Perhaps the most extreme example of polarization has been witnessed around the issue of collecting donations from citizens.

Perhaps the most extreme example of polarization has been witnessed around the issue of collecting donations from citizens. While the government was trying to cope with the overall impact of the pandemic, metropolitan municipalities mainly held by the opposition took initiatives to ease the lives of their residents. One of their initiatives was launching donation campaigns aiming to support the most economically vulnerable segments of society. President Erdoğan responded first by launching his own donation campaign, without any direction on how the money would be spent, and then suspending the campaigns of the municipalities through the Ministry of Interior. While this is an evolving situation, it has already sowed new seeds of polarization.

Looking Ahead

The pandemic initially led to a sense of unity against a shared threat in Turkey. Three factors played a role in this positive outcome. First, the government decided to manage the crisis in a non-polarizing manner through a spokesperson who is perceived as more of a technocrat than a politician, and it took decisions that could antagonize its voter base such as closing mosques and placing people coming back from pilgrimage to Mecca under quarantine. Second, the opposition treated this as a national emergency, supported measures introduced by the government, and demanded more in a non-accusing manner. The municipalities held by the opposition cooperated with the government in executing the restrictive measures taken by the latter. Last but not least, most citizens put aside their ideological, political, and cultural differences to overcome what they saw as a common threat, as would happen in rare circumstances such as a foreign attack.

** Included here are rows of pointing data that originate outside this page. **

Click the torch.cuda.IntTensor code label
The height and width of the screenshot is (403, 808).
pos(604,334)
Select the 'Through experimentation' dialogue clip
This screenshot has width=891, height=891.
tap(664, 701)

This could have led to the mitigation of polarization and the strengthening of the foundations of pluralism in Turkey, but other factors came into play that have overshadowed these hopes. First the government, possibly seeing that the opposition was gaining public-opinion points, changed its approach from cooperation to confrontation. By suspending the donation campaigns of opposition-held municipalities it has dismissed the possibility of the opposition playing a positive role that is independent of the government in coping with the crisis. Second, polarization has proved resilient and the fault lines around religion became more pronounced and the policies of the Directorate for Religious Affairs above aggravated the situation. While the opposition parties have yet not visibly changed their stance, their supporters are becoming increasingly more critical of the government, which will increase political tension. Increasing polarization and the fear caused by the pandemic could create a perfect storm that could lead to authoritarian tendencies in society.

We do not know exactly how but the pandemic will have a deep impact on Turkish society and politics. What we do know is that the grief and experience of the days of quarantine may be the defining moment of a generation. Today’s young people may even be named after the pandemic in the future.